How good was my last configuration change? The following article shows how to implement the “7-Step Continual Service Improvement”-Process for a cloud computing environment.
Why is Continual Service Improvement important?
Delivering an IT service (like e. g. a cloud) is not a project. A project is something unusual and has a clearly defined beginning and an end. Running and Operating an IT service is a continuous task. Service consumers expect the IT service to be available whenever they need it. An IT service is supposed to be used regularly for regular business tasks and for an indefinite time frame. Even if IT services have a limited lifetime, they are expected to run as long as it is possible to maintain them.
No IT service is operating without errors. Bad user behaviour or misconfiguration can cause operating failures. Therefore IT services must be maintained regularly. Because IT services are used continuously, such improvement and maintenance tasks must be performed repeatedly. While the usual operation of the IT service is expected to be continuous (or at least very close to it), service interruptions occur unexpectedly and maintenance tasks are performed step-by-step. Therefore service improvement is called to be “continual” rather than “continuous”.

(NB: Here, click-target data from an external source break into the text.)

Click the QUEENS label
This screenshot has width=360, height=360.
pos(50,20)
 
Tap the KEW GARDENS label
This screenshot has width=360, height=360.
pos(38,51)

The “7-Step Continual Service Improvement” process is a best practice for improving IT services. It follows the steps outlined in (Fig. 1). If we want to establish the 7-Step process for a cloud service we must describe how each of the steps can be applied to a cloud service. We must define what we do at each step and what outcomes we expect from each step. These definitions will be described in the 7 following sections.
Fig. 1: 7-Step Continual Service Improvement Process.
Step 1: What should be measured?
In order to compare your system configuration before and after the change, you must measure the configuration. But what should be measured? A good approach is to use “critical success factors” and deduce “key performance indicators” from them. Critical success factors are important goals for the organization running the system. Should the cloud provider company be seen as a very reliable provider? Then reliability is a critical success factor. Key performance indicators are aspects of the observed system that indicate success of the organization which operates the system. They can be deduced directly from the critical success factors. If e. g. the provider must be reliable, the cloud system should be highly available.
As a first step in the process you should create a list of key performance indicators: they are the important aspects you want to measure in your cloud. Such aspects could be:
At this stage you should be not too specific on the metrics you want to use, because otherwise you would start to confuse key performance indicators and performance metrics. While key performance indicators tell you what should be measured, performance metrics define how it can be measured. Do not confuse the what and how of measurement.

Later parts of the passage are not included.